The maintenance of friendships, alliances, and business relationships across the vast Atlantic occasionally saw Macintosh sending gifts to his correspondents. On 20 March 1772, Macintosh wrote to his friend Alexander Fordyce to say that he was sending him “a small family Turtle” and, for his wife (Lady Margaret Lindsay, whom Fordyce had married two years earlier), a few yards of “India Gauze”. Although Macintosh reckoned the fabric “may not be qualified for use in London”, he felt sure that “she at Roehampton may grace it”.
At that point, Fordyce and Lady Margaret were perhaps Macintosh’s highest-status correspondents; Fordyce had carved out a successful career in banking and his speculations on East India Company stock had netted him a fortune, enabling the purchase of the Roehampton Park estate to the west of London.
What Macintosh could not know was that Fordyce’s success was built on sand.

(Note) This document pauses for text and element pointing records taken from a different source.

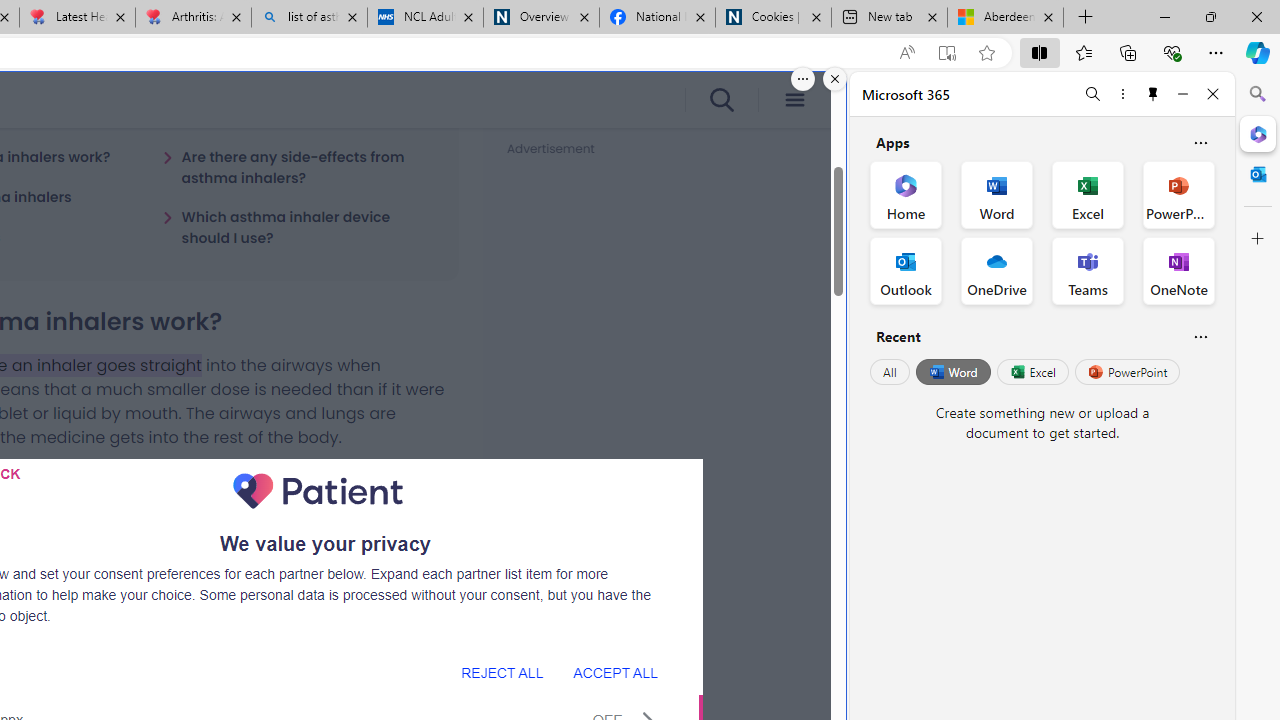
All (890, 372)
Split screen (1039, 52)
Minimize (1182, 93)
Teams Office App (1087, 270)
REJECT ALL (502, 672)
list of asthma inhalers uk - Search (309, 17)
Are there any side-effects from asthma inhalers? (298, 167)
Close split screen. (835, 79)
Is this helpful? (1200, 336)
PowerPoint Office App (1178, 194)
Home Office App (906, 194)
Word Office App (996, 194)
ACCEPT ALL (615, 672)
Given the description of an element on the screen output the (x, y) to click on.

From 1771 Fordyce had begun to accrue losses which he concealed from his partners. By the middle of 1772, Fordyce’s losses could no longer be hidden and, on 10 June, he absconded to France, precipitating the collapse of the bank. A domino effect was triggered, resulting in the failure of a score of banks and a liquidity crisis that significantly affected Britain and other parts of Europe. In triggering the Crisis of 1772, Fordyce was the Nick Leeson cum Fred Goodwin of his day.

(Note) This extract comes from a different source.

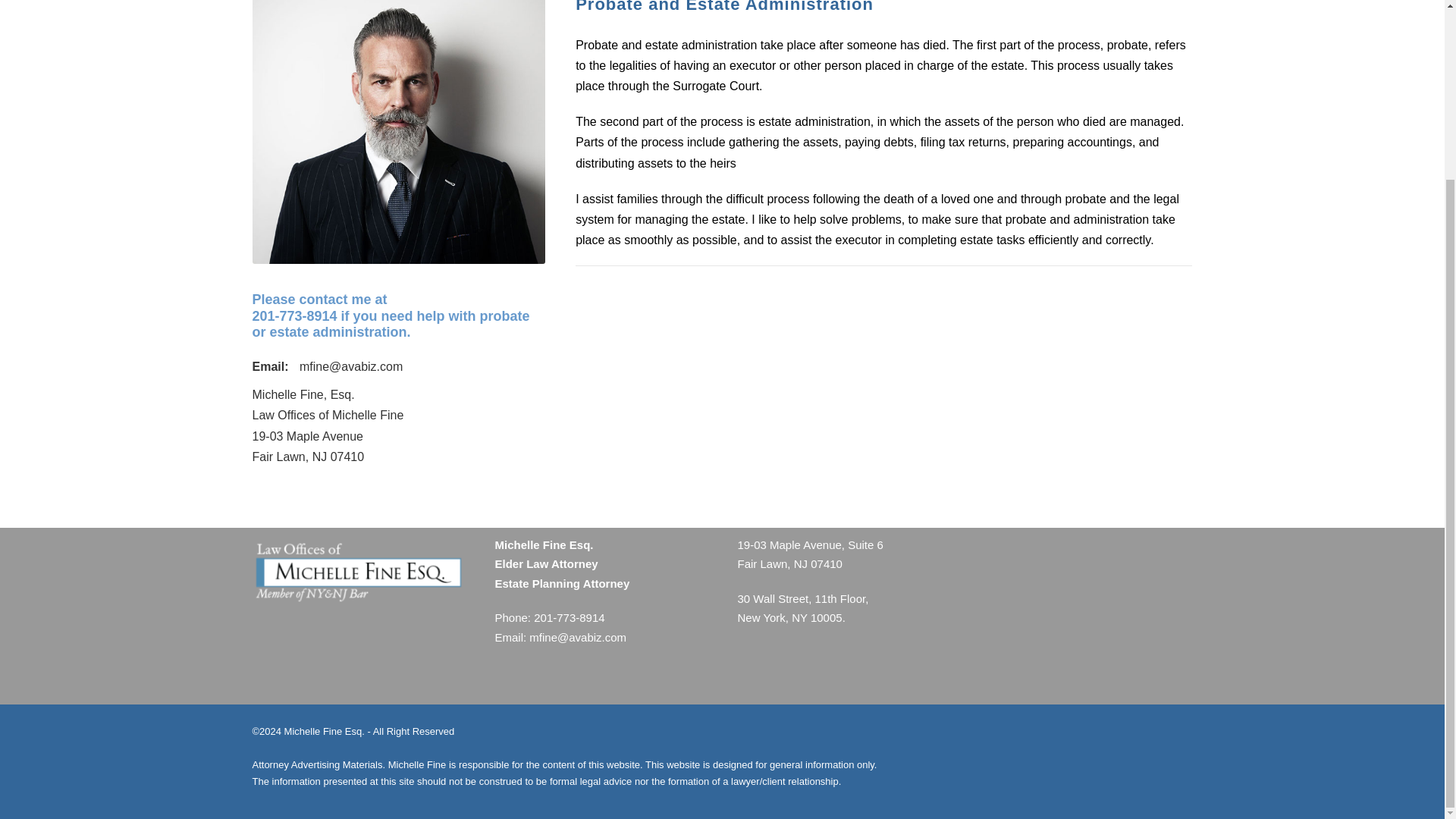
James (397, 132)
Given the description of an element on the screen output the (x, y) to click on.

In addition to becoming a subject for satire (as in the print above), Fordyce was a lightning rod for public anger. The global geopolitical consequences of Fordyce’s actions have long been debated, but it is clear that they had a direct impact on Macintosh when lines of credit dried up and he was unable to turn his Caribbean investments into a profit. The 1772 crisis marked the beginning of the end of Macintosh’s time in the Caribbean; his world, and the world in general, was beginning to tilt on its axis.
What became of the turtle is, of course, a mystery.